▸ **PROBLEM REQUIREMENTS**: Rewrite the listing below so that every "You are a computer-use agent." becomes "You are a screen-control agent.", and keep everything else the same.

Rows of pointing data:
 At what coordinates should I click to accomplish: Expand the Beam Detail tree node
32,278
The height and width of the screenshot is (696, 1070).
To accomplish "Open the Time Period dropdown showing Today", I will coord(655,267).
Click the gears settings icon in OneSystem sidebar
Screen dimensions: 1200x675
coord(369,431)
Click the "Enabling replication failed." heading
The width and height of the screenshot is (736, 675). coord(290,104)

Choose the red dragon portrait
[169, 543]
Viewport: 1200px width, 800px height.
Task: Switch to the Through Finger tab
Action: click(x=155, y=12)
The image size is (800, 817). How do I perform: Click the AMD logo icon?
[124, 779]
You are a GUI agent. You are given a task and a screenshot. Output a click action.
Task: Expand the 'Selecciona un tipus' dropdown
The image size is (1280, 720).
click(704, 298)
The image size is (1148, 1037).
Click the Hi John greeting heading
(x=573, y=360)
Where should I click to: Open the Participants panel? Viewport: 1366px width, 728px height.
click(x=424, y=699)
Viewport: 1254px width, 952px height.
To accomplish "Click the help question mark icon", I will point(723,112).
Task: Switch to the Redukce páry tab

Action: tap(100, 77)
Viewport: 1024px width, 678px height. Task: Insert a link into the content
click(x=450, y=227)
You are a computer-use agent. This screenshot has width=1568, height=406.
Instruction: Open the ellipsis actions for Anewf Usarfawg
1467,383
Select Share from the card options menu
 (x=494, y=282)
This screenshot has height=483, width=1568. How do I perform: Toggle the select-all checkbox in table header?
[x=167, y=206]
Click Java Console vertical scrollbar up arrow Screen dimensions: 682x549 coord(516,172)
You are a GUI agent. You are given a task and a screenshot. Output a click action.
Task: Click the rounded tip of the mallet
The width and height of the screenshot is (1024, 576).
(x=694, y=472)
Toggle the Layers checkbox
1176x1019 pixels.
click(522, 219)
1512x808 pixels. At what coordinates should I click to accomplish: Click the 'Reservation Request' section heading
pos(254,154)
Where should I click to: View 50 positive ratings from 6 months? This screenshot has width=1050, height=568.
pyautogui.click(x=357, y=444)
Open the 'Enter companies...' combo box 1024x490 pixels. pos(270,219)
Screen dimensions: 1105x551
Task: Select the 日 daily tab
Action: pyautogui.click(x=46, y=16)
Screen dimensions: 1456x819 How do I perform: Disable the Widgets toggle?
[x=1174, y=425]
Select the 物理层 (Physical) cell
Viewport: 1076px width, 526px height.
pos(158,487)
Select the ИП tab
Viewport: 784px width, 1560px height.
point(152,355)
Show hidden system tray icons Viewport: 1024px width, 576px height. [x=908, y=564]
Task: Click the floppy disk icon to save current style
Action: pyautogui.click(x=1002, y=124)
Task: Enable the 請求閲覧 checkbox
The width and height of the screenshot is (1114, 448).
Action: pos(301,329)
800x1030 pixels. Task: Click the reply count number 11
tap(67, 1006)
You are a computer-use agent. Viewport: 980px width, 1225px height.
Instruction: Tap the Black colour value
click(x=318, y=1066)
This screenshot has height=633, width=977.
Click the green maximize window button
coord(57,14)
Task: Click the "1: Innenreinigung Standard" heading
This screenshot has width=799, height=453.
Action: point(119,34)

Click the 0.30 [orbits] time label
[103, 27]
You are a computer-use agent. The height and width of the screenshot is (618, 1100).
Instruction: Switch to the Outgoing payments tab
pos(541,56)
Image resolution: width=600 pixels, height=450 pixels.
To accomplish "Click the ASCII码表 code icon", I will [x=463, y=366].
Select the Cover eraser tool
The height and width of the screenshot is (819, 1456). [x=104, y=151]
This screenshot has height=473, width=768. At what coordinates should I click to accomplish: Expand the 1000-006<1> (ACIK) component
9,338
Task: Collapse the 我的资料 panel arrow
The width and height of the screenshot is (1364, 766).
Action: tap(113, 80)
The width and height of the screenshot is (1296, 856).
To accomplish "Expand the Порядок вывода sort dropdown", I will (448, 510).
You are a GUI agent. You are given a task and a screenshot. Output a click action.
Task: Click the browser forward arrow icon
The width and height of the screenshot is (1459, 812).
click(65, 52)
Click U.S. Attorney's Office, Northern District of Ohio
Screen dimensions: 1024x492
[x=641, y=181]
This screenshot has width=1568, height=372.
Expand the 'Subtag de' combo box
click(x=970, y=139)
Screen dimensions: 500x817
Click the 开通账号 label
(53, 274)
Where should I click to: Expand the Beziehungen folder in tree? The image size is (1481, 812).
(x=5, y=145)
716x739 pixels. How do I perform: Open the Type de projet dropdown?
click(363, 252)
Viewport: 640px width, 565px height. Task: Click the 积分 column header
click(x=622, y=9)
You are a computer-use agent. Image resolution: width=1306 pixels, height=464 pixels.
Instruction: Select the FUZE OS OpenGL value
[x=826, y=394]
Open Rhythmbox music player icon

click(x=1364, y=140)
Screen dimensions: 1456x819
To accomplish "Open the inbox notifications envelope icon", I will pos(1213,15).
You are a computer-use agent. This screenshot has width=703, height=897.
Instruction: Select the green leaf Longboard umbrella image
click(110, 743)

▸ **FULL OUTPUT**:
 At what coordinates should I click to accomplish: Expand the Beam Detail tree node
32,278
The height and width of the screenshot is (696, 1070).
To accomplish "Open the Time Period dropdown showing Today", I will coord(655,267).
Click the gears settings icon in OneSystem sidebar
Screen dimensions: 1200x675
coord(369,431)
Click the "Enabling replication failed." heading
The width and height of the screenshot is (736, 675). coord(290,104)

Choose the red dragon portrait
[169, 543]
Viewport: 1200px width, 800px height.
Task: Switch to the Through Finger tab
Action: click(x=155, y=12)
The image size is (800, 817). How do I perform: Click the AMD logo icon?
[124, 779]
You are a GUI agent. You are given a task and a screenshot. Output a click action.
Task: Expand the 'Selecciona un tipus' dropdown
The image size is (1280, 720).
click(704, 298)
The image size is (1148, 1037).
Click the Hi John greeting heading
(x=573, y=360)
Where should I click to: Open the Participants panel? Viewport: 1366px width, 728px height.
click(x=424, y=699)
Viewport: 1254px width, 952px height.
To accomplish "Click the help question mark icon", I will point(723,112).
Task: Switch to the Redukce páry tab

Action: tap(100, 77)
Viewport: 1024px width, 678px height. Task: Insert a link into the content
click(x=450, y=227)
You are a screen-control agent. This screenshot has width=1568, height=406.
Instruction: Open the ellipsis actions for Anewf Usarfawg
1467,383
Select Share from the card options menu
 (x=494, y=282)
This screenshot has height=483, width=1568. How do I perform: Toggle the select-all checkbox in table header?
[x=167, y=206]
Click Java Console vertical scrollbar up arrow Screen dimensions: 682x549 coord(516,172)
You are a GUI agent. You are given a task and a screenshot. Output a click action.
Task: Click the rounded tip of the mallet
The width and height of the screenshot is (1024, 576).
(x=694, y=472)
Toggle the Layers checkbox
1176x1019 pixels.
click(522, 219)
1512x808 pixels. At what coordinates should I click to accomplish: Click the 'Reservation Request' section heading
pos(254,154)
Where should I click to: View 50 positive ratings from 6 months? This screenshot has width=1050, height=568.
pyautogui.click(x=357, y=444)
Open the 'Enter companies...' combo box 1024x490 pixels. pos(270,219)
Screen dimensions: 1105x551
Task: Select the 日 daily tab
Action: pyautogui.click(x=46, y=16)
Screen dimensions: 1456x819 How do I perform: Disable the Widgets toggle?
[x=1174, y=425]
Select the 物理层 (Physical) cell
Viewport: 1076px width, 526px height.
pos(158,487)
Select the ИП tab
Viewport: 784px width, 1560px height.
point(152,355)
Show hidden system tray icons Viewport: 1024px width, 576px height. [x=908, y=564]
Task: Click the floppy disk icon to save current style
Action: pyautogui.click(x=1002, y=124)
Task: Enable the 請求閲覧 checkbox
The width and height of the screenshot is (1114, 448).
Action: pos(301,329)
800x1030 pixels. Task: Click the reply count number 11
tap(67, 1006)
You are a screen-control agent. Viewport: 980px width, 1225px height.
Instruction: Tap the Black colour value
click(x=318, y=1066)
This screenshot has height=633, width=977.
Click the green maximize window button
coord(57,14)
Task: Click the "1: Innenreinigung Standard" heading
This screenshot has width=799, height=453.
Action: point(119,34)

Click the 0.30 [orbits] time label
[103, 27]
You are a screen-control agent. The height and width of the screenshot is (618, 1100).
Instruction: Switch to the Outgoing payments tab
pos(541,56)
Image resolution: width=600 pixels, height=450 pixels.
To accomplish "Click the ASCII码表 code icon", I will [x=463, y=366].
Select the Cover eraser tool
The height and width of the screenshot is (819, 1456). [x=104, y=151]
This screenshot has height=473, width=768. At what coordinates should I click to accomplish: Expand the 1000-006<1> (ACIK) component
9,338
Task: Collapse the 我的资料 panel arrow
The width and height of the screenshot is (1364, 766).
Action: tap(113, 80)
The width and height of the screenshot is (1296, 856).
To accomplish "Expand the Порядок вывода sort dropdown", I will (448, 510).
You are a GUI agent. You are given a task and a screenshot. Output a click action.
Task: Click the browser forward arrow icon
The width and height of the screenshot is (1459, 812).
click(65, 52)
Click U.S. Attorney's Office, Northern District of Ohio
Screen dimensions: 1024x492
[x=641, y=181]
This screenshot has width=1568, height=372.
Expand the 'Subtag de' combo box
click(x=970, y=139)
Screen dimensions: 500x817
Click the 开通账号 label
(53, 274)
Where should I click to: Expand the Beziehungen folder in tree? The image size is (1481, 812).
(x=5, y=145)
716x739 pixels. How do I perform: Open the Type de projet dropdown?
click(363, 252)
Viewport: 640px width, 565px height. Task: Click the 积分 column header
click(x=622, y=9)
You are a screen-control agent. Image resolution: width=1306 pixels, height=464 pixels.
Instruction: Select the FUZE OS OpenGL value
[x=826, y=394]
Open Rhythmbox music player icon

click(x=1364, y=140)
Screen dimensions: 1456x819
To accomplish "Open the inbox notifications envelope icon", I will pos(1213,15).
You are a screen-control agent. This screenshot has width=703, height=897.
Instruction: Select the green leaf Longboard umbrella image
click(110, 743)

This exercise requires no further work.